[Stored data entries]
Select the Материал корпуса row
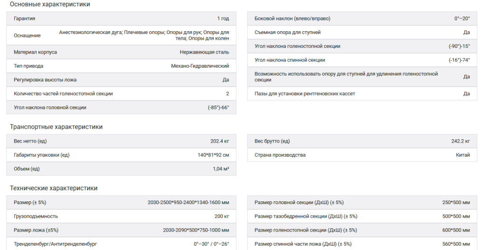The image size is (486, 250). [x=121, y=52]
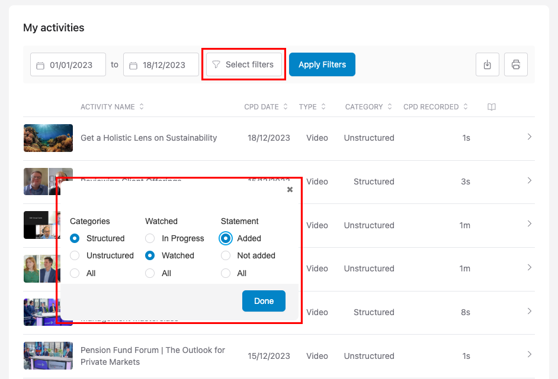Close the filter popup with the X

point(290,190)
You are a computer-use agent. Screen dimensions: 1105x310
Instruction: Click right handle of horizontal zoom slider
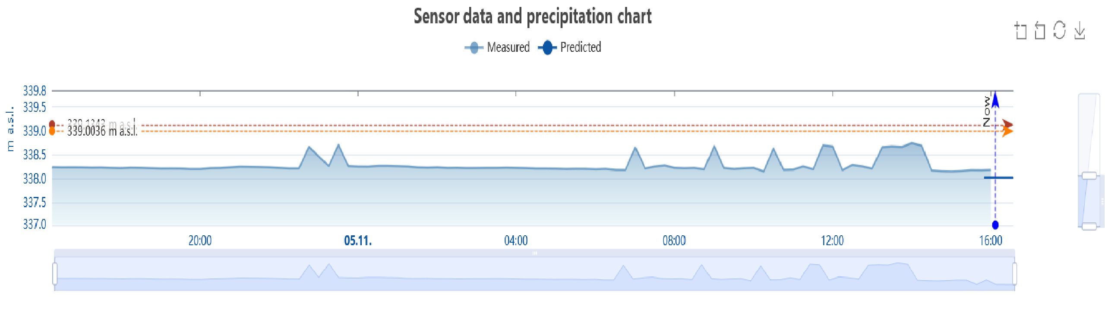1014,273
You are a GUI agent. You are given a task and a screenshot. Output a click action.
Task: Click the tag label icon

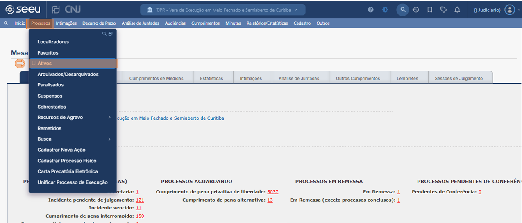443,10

◆ Work instruction:
Where does the string "agent" appear in the records above? Show every line that holds it.

◆ Answer area:
You are a computer-use agent. Screen dimensions: 1105x310
You are a GUI agent. You are given a task and a screenshot. Output a click action.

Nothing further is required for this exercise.